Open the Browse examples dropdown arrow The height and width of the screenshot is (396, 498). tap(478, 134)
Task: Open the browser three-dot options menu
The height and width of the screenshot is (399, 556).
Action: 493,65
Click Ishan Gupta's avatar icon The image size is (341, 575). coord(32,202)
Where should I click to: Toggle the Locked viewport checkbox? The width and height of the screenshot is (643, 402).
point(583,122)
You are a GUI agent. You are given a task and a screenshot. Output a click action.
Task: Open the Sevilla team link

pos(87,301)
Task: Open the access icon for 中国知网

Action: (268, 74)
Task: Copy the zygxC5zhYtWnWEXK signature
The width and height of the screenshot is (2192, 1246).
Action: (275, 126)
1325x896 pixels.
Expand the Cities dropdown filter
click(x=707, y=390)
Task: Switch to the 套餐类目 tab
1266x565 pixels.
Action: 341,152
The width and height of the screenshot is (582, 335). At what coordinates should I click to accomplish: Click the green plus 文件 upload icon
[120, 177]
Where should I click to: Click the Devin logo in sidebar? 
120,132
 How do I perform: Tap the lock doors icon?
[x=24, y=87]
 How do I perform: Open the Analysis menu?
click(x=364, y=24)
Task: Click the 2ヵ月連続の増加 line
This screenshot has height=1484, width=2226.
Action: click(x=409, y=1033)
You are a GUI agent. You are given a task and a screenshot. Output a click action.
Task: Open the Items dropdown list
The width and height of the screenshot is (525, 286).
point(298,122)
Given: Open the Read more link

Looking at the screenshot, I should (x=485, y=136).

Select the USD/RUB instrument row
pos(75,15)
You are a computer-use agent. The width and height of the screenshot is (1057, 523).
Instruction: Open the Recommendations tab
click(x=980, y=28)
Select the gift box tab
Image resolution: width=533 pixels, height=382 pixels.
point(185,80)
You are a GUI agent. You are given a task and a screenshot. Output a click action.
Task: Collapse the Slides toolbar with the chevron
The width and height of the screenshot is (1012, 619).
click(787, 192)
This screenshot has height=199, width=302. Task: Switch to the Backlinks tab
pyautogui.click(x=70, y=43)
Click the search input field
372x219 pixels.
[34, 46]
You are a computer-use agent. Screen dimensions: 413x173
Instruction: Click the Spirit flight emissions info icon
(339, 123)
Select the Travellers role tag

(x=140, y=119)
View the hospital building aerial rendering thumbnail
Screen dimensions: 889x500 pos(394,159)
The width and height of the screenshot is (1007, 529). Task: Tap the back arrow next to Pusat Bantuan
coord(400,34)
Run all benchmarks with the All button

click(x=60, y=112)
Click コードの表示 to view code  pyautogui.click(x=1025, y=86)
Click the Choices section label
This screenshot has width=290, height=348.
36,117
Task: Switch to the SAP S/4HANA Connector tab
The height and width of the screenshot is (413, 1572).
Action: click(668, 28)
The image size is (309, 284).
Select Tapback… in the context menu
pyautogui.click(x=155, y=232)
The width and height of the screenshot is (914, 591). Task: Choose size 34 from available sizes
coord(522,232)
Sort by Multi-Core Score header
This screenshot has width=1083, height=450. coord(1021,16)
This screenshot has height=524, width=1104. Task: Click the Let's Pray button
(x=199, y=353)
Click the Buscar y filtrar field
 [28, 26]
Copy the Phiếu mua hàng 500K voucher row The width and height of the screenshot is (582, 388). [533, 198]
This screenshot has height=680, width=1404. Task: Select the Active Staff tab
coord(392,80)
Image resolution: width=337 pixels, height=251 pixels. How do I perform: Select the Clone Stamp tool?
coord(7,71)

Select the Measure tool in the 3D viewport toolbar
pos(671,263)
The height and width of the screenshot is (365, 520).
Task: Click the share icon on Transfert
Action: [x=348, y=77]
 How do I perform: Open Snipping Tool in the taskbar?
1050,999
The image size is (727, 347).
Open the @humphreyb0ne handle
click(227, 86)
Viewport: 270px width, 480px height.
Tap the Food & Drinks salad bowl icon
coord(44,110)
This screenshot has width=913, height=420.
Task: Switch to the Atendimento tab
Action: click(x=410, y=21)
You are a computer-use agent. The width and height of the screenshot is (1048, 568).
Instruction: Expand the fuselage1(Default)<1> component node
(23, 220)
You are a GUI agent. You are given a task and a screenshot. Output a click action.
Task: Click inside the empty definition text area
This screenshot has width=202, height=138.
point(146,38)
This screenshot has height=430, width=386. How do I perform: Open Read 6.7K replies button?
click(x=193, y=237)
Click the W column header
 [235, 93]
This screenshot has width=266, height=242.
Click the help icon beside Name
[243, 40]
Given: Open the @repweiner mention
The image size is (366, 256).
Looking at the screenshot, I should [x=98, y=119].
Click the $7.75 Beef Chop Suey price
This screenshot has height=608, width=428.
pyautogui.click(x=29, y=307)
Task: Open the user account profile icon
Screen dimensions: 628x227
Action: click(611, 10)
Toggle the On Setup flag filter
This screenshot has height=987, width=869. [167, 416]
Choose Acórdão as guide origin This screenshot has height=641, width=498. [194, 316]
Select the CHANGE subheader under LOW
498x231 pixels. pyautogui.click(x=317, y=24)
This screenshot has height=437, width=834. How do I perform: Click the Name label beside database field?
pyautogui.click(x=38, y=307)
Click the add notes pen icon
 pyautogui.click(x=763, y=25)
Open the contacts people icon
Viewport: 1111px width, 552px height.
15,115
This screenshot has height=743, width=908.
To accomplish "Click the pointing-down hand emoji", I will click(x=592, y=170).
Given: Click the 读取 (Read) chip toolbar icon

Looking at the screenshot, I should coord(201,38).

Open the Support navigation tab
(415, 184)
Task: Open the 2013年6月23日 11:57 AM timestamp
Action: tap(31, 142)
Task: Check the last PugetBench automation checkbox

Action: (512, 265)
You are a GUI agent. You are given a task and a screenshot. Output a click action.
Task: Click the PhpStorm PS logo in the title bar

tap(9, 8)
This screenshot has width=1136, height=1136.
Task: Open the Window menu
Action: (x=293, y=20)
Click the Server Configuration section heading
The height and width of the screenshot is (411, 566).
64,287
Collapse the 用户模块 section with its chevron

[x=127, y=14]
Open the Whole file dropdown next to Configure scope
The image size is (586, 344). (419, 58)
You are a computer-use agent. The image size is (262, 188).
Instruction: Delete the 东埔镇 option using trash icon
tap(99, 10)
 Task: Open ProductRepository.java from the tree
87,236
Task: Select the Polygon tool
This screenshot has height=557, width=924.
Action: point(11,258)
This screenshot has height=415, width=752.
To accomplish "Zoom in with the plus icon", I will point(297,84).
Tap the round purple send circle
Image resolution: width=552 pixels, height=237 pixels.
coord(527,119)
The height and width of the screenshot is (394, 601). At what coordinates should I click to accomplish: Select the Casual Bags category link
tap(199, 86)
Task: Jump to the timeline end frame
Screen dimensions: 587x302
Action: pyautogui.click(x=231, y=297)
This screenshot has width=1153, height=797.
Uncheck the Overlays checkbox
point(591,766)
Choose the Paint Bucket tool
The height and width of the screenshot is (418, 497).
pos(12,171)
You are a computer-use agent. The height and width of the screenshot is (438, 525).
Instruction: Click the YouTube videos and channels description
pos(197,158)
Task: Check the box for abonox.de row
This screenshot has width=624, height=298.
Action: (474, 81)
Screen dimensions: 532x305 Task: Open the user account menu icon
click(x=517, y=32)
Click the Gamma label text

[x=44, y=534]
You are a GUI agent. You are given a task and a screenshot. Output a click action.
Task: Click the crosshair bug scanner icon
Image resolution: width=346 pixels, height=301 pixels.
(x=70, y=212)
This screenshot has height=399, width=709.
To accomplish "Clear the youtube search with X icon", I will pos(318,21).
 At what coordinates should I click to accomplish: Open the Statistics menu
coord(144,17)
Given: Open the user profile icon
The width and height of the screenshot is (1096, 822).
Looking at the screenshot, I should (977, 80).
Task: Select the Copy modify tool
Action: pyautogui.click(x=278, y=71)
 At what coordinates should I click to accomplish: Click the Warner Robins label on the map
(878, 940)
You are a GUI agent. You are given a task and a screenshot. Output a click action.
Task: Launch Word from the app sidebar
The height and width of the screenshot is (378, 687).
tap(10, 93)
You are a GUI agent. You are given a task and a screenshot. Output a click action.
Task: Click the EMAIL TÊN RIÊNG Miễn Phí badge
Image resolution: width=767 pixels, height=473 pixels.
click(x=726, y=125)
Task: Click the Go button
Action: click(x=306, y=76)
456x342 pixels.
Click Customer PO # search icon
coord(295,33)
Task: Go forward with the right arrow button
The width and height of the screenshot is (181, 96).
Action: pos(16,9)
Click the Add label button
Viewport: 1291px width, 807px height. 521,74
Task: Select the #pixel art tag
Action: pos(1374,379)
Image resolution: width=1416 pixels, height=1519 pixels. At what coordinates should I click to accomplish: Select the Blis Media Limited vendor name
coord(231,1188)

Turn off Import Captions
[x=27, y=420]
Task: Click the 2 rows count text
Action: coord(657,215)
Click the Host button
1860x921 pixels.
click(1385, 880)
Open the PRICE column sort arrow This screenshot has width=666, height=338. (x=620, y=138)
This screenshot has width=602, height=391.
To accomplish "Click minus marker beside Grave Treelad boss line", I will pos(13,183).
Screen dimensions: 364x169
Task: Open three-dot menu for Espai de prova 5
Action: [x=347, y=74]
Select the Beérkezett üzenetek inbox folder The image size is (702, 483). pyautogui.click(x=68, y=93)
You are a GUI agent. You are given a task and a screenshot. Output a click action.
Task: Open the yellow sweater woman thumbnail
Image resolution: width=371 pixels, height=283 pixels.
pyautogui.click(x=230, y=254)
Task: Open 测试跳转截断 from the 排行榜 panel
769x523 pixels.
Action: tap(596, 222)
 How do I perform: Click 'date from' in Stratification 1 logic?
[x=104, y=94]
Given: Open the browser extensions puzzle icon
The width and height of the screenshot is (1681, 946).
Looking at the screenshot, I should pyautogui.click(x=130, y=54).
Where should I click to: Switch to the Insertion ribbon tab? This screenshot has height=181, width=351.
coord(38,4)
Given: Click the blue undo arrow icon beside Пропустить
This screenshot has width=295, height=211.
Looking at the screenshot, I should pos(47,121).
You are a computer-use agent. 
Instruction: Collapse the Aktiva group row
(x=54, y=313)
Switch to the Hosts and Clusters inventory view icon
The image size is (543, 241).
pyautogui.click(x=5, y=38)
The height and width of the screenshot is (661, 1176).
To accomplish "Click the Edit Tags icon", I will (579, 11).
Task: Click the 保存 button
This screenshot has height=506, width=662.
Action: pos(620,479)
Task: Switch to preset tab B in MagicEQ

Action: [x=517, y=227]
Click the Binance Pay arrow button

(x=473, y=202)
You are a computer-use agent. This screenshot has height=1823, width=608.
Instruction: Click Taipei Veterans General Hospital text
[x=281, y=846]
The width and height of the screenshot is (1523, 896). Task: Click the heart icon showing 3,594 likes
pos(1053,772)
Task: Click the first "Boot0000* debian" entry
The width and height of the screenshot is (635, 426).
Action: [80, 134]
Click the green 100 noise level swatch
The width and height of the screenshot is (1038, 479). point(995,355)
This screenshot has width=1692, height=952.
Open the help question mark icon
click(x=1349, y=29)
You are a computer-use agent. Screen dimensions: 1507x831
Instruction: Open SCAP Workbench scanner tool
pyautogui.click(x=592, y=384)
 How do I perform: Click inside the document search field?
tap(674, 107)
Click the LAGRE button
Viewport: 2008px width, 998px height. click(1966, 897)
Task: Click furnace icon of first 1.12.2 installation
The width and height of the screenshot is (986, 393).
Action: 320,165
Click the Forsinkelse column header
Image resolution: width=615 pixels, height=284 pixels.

--------------------------------

## AIM
Pull out every line of the rows above that contains the string "dropdown", matching case exactly.

## SOLUTION TO THE PROBLEM
Open the Browse examples dropdown arrow The height and width of the screenshot is (396, 498). tap(478, 134)
Expand the Cities dropdown filter
Task: Open the Items dropdown list
Open the Whole file dropdown next to Configure scope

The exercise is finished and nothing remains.